The sergeant in charge of DeWert, Gonzarlo Garza, told the Star-Gazette of Elmira, New York, in 1984, that the corpsman was conscientious and checked on the health of his Marines every night. Garza said one day, when he complained out loud about how cold it was, DeWert, who had been within earshot, took off his sweater.
“He gave it to me so I was warm,” Garza remembered. “He was that kind of guy.”
Some members of DeWert’s platoon said they spent much of the spring of 1951 crossing swollen rivers and climbing steep mountains, pushing against the 117th Division of the Chinese Communists. It was in battle with these men that DeWert gave his life.
On April 5, 1951, DeWert was part of a unit headed to meet a few other friendly units near Kunchon, just across the 38th parallel in North Korea. As they headed up a rocky hillside, they came under fire by an entrenched enemy force.

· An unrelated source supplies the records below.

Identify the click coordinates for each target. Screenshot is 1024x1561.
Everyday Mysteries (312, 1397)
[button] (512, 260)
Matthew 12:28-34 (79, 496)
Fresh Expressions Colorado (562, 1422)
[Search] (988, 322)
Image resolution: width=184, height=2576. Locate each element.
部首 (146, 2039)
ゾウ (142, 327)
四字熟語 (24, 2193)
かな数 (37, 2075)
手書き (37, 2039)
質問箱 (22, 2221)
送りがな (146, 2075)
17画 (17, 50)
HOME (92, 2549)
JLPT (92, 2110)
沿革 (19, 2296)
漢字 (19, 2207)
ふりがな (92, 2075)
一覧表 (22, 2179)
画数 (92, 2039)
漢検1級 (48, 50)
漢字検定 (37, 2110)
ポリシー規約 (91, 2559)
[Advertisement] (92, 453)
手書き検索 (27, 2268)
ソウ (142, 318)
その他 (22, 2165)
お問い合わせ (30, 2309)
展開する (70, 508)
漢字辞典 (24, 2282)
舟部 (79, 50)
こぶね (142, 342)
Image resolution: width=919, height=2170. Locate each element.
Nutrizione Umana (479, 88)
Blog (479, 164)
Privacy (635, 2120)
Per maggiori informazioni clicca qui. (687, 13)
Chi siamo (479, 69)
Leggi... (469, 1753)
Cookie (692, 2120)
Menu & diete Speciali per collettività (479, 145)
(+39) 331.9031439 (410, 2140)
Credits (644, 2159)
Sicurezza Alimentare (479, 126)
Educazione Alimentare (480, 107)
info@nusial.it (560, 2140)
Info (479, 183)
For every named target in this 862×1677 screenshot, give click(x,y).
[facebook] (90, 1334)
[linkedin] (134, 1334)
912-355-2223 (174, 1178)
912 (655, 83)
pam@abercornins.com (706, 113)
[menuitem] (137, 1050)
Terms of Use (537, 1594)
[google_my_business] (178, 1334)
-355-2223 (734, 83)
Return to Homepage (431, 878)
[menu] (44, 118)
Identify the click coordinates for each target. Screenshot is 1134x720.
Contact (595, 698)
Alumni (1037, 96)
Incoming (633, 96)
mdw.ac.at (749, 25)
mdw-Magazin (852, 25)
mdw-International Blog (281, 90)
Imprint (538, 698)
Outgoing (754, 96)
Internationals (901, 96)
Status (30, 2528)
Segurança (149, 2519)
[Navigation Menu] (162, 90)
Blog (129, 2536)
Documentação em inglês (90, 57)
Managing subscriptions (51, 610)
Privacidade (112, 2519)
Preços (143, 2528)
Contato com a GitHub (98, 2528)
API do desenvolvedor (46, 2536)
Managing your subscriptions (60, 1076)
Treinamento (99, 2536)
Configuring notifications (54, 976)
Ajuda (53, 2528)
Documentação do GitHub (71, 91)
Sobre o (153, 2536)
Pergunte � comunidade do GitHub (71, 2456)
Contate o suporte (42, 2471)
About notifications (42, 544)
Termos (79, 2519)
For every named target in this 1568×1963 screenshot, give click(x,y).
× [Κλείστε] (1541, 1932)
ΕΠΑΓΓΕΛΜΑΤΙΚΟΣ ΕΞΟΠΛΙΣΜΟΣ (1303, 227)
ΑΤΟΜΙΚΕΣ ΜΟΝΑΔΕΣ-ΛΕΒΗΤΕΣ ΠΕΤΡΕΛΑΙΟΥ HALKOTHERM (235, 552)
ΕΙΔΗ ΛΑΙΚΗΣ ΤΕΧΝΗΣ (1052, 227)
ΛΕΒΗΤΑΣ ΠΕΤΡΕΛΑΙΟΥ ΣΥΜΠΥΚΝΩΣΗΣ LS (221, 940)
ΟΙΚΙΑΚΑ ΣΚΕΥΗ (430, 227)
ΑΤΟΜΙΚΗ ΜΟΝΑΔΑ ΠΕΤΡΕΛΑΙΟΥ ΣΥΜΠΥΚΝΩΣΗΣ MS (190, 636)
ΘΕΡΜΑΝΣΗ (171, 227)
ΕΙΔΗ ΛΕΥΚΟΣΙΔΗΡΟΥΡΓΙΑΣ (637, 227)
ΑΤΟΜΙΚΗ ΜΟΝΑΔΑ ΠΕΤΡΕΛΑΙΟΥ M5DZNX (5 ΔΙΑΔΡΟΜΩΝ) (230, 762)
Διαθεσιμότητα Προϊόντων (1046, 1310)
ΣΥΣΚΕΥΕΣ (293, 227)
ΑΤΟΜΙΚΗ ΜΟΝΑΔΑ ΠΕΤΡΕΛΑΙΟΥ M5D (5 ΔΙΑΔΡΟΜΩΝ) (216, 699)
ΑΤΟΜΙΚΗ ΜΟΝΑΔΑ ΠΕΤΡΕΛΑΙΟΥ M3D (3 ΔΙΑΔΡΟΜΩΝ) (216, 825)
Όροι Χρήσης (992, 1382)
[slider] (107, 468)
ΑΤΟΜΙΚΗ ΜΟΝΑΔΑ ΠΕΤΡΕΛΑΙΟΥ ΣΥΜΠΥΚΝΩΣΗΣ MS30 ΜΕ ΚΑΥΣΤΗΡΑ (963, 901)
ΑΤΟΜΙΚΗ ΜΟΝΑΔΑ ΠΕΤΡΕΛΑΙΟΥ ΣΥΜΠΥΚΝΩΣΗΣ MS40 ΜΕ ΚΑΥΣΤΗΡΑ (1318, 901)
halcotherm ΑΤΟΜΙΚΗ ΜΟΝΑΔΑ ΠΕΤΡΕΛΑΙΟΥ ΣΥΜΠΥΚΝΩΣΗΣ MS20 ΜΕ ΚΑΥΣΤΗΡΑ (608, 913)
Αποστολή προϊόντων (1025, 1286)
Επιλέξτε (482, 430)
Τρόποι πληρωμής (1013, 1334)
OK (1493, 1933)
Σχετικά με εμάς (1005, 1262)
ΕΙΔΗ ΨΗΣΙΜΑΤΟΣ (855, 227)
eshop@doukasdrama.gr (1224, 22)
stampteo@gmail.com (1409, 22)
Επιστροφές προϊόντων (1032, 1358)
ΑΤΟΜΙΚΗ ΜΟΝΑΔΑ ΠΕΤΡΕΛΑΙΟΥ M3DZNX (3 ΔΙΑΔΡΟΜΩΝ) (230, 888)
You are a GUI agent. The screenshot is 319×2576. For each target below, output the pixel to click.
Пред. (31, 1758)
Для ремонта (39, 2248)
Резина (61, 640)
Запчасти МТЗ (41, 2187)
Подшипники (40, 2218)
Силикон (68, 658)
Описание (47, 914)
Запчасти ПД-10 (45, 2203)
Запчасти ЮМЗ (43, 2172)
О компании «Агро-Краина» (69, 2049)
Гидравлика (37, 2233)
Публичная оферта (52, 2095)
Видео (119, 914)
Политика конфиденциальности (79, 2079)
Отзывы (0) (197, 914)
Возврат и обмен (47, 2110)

The first four-man team up the hill was hit by a burst of machine gun fire coming from a trench at the top of the hill. The men were wounded and pinned down. While other members of the unit scattered to find cover, DeWert rushed to the injured men. While he was dragging a seriously wounded Marine to safety, DeWert was shot in the leg, but he refused to stop until the injured man was out of the line of fire. He then went back into the fray, where he managed to drag out yet another injured Marine.
DeWert’s comrades tried to get medical help for his injuries, but he refused. Despite their objections, he went back into the line of fire to continue the rescue. As he tried to get to another injured Marine, he was shot in the shoulder. When he noticed the Marine was dead, he set out for the fourth after hearing a cry for help.
Unfortunately, his luck had run out. As DeWert crossed a field to help that fourth Marine, he was shot by the enemy, killing him instantly. The 19-year-old had been with the battalion for less than a month.
“I remember him saying one day he wanted to be a doctor,” Fred Frankville, a squad leader, told the Star-Gazette in 1984. “I wish I got to know him better.”
On May 27, 1952, Navy Secretary Dan Kimball presented DeWert’s mother with the Medal of Honor on her son’s behalf. The young corpsman was the second sailor to have earned the medal for actions in the Korean campaign.
DeWert was initially buried in a makeshift grave in Korea, but within a few months, his remains were reinterred at Woodlawn National Cemetery in Elmira, New York. It wasn’t until Memorial Day of 1976 that his grave received an official marker identifying him as a Medal of Honor recipient. In 1987, at his family’s request, DeWert’s grave was moved to the Massachusetts National Cemetery, where he remains interred.
In honor of his bravery and sacrifice, the DeWert Naval Ambulatory Care Center in Newport, Rhode Island, and the USS DeWert were named in his honor. Several other buildings in his Massachusetts hometown also bear his name, as does a street.
This article is part of a weekly series called “Medal of Honor Monday,” in which we highlight one of the more than 3,500 Medal of Honor recipients who have earned the U.S. military’s highest medal for valor.